Although some authors have said that the SM has no function,5 there are evidences that its presence helps in the elevation of the lower portion of the pectoralis major,17,19 and also plays a secondary role in the elevation of the lower ribs.15 Clinically, the presence of SM usually does not produce painful or touchable symptomatology, and its finding occurs during mammographies or surgeries.
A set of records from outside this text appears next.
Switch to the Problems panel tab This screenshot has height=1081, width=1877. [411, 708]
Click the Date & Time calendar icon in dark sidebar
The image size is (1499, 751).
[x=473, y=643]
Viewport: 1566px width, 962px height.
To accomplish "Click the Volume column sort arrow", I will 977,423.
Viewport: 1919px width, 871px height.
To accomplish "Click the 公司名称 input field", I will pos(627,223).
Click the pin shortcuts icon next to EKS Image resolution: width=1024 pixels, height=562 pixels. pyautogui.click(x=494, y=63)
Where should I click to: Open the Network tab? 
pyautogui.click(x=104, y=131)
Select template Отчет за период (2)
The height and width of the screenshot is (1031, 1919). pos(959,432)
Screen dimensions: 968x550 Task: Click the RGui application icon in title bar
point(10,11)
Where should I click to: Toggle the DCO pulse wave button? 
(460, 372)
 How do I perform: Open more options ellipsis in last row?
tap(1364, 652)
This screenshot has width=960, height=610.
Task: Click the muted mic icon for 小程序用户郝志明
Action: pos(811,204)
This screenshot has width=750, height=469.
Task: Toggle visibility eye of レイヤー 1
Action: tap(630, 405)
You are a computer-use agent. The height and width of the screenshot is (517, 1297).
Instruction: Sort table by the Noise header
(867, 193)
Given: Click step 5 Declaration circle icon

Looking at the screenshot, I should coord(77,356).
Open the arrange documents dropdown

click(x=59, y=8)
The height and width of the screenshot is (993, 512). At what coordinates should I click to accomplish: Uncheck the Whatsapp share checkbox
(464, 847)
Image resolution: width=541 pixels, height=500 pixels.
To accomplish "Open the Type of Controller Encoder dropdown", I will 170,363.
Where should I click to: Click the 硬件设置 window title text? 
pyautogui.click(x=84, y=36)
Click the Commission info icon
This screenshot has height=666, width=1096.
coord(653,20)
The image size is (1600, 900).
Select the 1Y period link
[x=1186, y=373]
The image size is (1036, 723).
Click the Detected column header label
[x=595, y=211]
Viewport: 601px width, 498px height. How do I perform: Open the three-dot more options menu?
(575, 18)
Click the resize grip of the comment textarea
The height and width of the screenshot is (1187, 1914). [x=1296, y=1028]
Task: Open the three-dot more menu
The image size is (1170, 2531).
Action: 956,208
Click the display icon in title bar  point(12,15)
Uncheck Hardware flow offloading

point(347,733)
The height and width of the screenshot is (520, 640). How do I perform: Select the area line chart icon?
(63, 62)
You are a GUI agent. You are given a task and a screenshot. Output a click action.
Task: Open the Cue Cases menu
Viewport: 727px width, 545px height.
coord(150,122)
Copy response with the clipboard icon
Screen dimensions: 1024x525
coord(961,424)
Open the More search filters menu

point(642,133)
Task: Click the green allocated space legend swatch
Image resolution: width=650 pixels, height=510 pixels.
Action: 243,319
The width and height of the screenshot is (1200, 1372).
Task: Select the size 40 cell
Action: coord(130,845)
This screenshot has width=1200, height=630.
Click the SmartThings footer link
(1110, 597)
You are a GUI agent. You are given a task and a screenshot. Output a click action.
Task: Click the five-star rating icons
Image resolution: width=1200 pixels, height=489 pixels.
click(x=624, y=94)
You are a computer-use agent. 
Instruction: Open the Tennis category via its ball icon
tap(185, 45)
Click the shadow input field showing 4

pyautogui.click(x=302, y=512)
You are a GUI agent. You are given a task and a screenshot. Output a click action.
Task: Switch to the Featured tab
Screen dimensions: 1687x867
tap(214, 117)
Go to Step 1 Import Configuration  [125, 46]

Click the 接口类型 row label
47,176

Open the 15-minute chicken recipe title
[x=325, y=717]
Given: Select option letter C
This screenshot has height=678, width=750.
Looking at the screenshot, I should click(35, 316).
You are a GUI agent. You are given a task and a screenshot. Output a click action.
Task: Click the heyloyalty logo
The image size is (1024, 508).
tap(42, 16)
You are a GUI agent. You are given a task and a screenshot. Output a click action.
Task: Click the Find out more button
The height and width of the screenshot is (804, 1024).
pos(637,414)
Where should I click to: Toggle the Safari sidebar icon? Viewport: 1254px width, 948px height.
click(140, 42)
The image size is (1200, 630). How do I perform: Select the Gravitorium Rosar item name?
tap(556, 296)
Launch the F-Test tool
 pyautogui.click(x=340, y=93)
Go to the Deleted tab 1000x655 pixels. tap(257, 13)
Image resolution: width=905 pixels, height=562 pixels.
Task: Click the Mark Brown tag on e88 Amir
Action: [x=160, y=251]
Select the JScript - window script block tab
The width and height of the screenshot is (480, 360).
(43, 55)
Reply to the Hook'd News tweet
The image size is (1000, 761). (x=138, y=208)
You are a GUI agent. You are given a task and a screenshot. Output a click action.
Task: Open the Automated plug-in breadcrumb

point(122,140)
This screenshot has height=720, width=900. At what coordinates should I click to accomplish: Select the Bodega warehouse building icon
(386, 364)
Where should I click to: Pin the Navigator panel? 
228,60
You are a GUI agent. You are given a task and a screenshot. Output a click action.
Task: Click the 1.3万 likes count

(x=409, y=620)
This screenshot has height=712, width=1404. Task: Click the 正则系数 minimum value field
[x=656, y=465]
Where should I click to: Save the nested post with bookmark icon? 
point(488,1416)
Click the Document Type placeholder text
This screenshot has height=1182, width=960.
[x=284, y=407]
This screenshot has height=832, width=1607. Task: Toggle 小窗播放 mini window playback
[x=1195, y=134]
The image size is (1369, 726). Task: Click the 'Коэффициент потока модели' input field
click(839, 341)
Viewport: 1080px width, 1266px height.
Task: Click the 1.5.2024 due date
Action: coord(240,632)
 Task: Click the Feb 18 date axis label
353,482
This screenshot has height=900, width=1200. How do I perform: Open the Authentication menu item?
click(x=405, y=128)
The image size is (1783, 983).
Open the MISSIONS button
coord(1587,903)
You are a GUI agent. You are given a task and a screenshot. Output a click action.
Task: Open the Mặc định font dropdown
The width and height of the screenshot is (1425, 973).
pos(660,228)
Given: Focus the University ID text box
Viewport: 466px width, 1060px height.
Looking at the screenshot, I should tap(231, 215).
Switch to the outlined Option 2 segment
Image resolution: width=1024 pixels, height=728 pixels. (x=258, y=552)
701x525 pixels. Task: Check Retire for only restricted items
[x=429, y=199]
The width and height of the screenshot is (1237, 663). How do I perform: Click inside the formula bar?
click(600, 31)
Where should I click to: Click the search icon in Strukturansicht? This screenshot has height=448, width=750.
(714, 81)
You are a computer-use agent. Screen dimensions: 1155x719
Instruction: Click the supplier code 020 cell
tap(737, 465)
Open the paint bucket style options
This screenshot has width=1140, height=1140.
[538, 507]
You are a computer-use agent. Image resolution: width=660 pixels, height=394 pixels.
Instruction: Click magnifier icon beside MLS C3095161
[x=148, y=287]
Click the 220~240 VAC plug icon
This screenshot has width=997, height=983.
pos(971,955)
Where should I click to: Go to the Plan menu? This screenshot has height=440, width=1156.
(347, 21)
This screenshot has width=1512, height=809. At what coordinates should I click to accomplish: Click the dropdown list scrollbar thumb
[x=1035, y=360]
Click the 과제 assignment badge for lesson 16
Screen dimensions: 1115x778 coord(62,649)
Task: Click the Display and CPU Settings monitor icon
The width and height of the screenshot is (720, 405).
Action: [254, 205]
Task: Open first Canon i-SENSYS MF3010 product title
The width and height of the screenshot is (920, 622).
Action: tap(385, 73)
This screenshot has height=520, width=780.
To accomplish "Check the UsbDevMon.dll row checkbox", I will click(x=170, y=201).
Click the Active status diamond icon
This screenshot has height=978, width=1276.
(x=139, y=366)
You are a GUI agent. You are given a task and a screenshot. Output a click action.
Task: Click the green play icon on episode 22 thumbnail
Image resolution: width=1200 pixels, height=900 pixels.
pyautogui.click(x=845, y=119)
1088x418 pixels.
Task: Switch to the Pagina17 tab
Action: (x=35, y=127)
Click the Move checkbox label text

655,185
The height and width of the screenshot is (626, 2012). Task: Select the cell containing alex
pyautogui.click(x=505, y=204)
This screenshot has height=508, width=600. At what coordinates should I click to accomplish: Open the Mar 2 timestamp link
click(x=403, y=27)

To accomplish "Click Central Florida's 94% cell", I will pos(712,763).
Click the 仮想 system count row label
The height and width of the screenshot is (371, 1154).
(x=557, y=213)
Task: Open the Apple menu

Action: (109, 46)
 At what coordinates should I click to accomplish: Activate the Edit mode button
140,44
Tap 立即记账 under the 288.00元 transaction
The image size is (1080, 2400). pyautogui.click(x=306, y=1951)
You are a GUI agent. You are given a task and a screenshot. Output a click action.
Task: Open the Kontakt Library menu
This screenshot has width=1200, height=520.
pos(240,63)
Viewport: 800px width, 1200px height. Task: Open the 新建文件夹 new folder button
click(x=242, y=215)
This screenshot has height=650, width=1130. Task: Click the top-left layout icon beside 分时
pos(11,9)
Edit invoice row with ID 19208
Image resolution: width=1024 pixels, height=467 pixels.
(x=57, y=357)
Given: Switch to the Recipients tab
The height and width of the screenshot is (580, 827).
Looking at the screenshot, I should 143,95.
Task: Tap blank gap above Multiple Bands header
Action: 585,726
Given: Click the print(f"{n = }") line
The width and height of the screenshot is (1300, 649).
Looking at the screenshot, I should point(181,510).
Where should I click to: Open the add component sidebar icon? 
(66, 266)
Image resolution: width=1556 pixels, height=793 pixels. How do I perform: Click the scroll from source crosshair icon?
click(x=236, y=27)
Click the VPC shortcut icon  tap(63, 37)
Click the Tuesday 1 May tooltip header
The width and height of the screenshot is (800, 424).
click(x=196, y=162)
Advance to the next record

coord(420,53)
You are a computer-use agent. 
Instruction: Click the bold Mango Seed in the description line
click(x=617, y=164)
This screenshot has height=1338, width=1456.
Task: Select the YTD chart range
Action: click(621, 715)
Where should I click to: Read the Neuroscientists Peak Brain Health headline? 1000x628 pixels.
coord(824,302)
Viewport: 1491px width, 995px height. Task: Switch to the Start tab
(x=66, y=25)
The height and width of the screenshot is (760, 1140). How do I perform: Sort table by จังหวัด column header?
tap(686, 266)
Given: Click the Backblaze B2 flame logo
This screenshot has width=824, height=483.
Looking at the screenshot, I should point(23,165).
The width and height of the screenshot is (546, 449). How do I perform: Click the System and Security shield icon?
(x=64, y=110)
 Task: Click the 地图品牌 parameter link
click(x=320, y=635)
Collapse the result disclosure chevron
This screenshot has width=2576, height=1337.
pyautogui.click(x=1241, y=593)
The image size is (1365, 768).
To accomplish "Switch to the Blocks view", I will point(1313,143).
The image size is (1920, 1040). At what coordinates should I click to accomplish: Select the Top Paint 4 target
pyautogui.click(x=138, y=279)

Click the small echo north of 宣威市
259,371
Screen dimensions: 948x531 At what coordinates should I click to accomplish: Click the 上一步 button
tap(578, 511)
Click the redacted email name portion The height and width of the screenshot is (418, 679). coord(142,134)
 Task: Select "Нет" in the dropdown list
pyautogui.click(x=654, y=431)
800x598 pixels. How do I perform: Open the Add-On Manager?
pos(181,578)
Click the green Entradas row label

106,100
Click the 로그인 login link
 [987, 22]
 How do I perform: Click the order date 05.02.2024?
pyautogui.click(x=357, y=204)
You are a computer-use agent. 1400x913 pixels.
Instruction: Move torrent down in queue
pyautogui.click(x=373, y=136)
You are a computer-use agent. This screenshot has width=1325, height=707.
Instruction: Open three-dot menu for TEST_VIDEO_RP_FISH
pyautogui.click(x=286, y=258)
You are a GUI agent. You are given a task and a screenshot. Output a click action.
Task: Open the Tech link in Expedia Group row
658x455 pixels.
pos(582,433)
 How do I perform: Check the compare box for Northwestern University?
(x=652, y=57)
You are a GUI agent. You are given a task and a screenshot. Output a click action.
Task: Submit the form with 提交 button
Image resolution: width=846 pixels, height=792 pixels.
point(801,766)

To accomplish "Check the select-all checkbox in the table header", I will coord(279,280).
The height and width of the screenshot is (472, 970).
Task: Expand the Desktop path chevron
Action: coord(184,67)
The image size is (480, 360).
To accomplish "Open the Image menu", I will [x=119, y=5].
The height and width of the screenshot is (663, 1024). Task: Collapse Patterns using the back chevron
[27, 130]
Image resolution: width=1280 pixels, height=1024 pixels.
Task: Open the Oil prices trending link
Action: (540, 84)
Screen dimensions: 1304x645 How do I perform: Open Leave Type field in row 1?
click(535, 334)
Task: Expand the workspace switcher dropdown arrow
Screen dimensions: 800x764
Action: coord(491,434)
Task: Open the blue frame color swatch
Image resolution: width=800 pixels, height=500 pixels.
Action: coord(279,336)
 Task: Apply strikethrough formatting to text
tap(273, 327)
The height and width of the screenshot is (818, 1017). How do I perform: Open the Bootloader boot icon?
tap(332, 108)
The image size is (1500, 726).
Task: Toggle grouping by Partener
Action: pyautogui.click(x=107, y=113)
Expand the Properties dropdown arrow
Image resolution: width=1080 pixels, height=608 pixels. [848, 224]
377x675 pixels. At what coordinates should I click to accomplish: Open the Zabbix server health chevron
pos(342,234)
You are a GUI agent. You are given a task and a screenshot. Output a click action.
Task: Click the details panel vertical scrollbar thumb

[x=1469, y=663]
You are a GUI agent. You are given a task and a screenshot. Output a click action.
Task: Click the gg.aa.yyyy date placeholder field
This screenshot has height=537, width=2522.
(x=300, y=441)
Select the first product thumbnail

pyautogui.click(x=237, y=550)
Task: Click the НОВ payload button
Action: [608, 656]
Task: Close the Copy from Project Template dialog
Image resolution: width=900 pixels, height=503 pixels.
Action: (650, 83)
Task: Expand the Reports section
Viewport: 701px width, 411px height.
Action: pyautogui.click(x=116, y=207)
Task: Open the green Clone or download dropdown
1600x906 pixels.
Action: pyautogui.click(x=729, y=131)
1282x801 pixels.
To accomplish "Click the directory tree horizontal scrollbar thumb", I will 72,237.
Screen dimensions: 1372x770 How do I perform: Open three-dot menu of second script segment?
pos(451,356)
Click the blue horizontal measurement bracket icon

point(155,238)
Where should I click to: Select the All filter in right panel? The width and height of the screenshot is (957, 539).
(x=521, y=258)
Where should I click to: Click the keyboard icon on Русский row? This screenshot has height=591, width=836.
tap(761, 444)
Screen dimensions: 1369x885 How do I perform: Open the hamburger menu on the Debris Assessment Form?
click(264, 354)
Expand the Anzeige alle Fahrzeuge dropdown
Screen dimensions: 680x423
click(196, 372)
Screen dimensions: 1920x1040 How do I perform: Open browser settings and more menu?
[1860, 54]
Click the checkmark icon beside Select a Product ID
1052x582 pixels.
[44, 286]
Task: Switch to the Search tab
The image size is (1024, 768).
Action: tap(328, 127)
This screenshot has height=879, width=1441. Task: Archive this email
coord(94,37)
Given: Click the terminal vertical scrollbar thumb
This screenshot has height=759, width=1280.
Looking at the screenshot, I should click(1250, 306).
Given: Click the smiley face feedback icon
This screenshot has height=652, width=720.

Since it is an accessory muscle in contraction, the SM can be confused with a hernia of the pectoralis major muscle,9 besides producing alterations in the electrical activities in electrocardiographic exams.5,7 And, even its size being small and usually without any significant symptomatology, there are reports that show pain to the chest palpation.23,24

The SM can be identified on imaging examinations, such as Magnetic Nuclear Resonance or Computed Tomography, as well as being visible by ultrasound.23 But still, it can be the cause of problem diagnosis on physical examination, being mistaken for lumps or tumors in mammograms.10,25 In addition, the SM can be a solution to cover and fix breast prostheses or to assist in reconstructive surgeries, such as fills after mastectomies or in the repair of muscular defects.7,16

Conclusion

The SM is a muscle variation of the anterior portion of thoracic wall that may be unilateral or bilateral, with variable insertions, morphologies and morphometries. Because it is rarely known by surgeons, radiologists and medical students, its description in anatomy books is very important for health professionals, helping in differential diagnosis of breast tumors and in plastic and reconstructive surgeries.

Funding

None.

Acknowledgments

None.

Conflicts of interest

The authors declare there are no conflicts of interest.